##### TEXTE DE LECTURE
Avec Steffen Damborg (Danemark), expert en transformation digitale, Anna Vissens (Royaume-Uni), responsable Data Scientist pour Guardian News & Media et Patrick Lacroix (Belgique), CEO de l’agence de presse Belga.
Modéré par Philippe Laloux (Belgique), journaliste économique pour le quotidien Le Soir .
Les enjeux
Comment élargir l’audience d’un média face à la concurrence des influenceurs ? Contenu gratuit et contenu premium, quel équilibre adopter pour la stabilité économique des médias ?
Ce qu’ils ont dit
« Ce qui compte vraiment, c’est qu’en tant qu’acteur de la presse, on illustre ce qu’on dit, on précise quand on utilise l’IA pour que les lecteurs sachent si ce qu’ils lisent est biaisé ou non. Il faut être très transparent dans ce que vous faites en utilisant ces nouvelles technologies », a pointé du doigt Steffen Damborg avant de poursuivre : « On voit beaucoup de gens se proclamer journaliste et beaucoup sont des influenceurs. Ça va devenir de plus en plus difficile de les différencier. » Il ajoute que « en tant qu’étudiant, vous devez comprendre que seuls les journalistes sauveront les journalistes. Si vous n’êtes pas au dessus de la moyenne pour ajouter de la valeur, ça se complique pour vous ». D’après lui : Il faut que les médias refusent de se défaire (pour nourrir l’IA) de leurs articles pour deux sous (de l’argent).
##########
CONSIGNE 1:
Relevez toutes les personnes nommées dans le texte.
CONSIGNE 2:
D'après le texte, pour quel quotidien Philippe Laloux travaille-t-il ?
Les enregistrements qui suivent ne sont pas nécessaires.
##### DONNÉES FOURNIES
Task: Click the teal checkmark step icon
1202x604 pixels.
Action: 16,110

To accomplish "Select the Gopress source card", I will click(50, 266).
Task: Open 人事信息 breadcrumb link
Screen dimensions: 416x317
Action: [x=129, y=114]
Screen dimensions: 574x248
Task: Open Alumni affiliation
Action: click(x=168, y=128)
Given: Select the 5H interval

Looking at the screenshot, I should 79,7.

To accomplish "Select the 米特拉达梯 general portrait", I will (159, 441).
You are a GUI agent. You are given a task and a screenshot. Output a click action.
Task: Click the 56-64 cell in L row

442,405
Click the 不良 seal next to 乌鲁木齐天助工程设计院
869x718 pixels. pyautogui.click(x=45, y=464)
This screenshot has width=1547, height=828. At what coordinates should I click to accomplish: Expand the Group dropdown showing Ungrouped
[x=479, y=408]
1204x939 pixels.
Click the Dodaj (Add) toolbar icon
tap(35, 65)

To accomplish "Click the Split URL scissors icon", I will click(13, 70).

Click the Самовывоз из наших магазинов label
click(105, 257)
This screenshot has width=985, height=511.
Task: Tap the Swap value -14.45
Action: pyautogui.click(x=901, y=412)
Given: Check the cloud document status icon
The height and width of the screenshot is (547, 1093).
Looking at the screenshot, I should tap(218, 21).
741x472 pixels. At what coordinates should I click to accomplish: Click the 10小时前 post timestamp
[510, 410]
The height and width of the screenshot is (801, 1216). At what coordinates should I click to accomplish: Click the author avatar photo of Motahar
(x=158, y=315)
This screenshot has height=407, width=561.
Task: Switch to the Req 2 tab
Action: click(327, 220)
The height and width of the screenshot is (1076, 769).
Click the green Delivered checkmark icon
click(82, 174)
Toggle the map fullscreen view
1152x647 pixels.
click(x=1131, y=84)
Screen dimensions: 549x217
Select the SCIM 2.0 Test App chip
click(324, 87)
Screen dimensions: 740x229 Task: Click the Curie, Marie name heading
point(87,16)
##########
RÉPONSE 1:
Steffen Damborg, Anna Vissens, Patrick Lacroix, Philippe Laloux

RÉPONSE 2:
Le Soir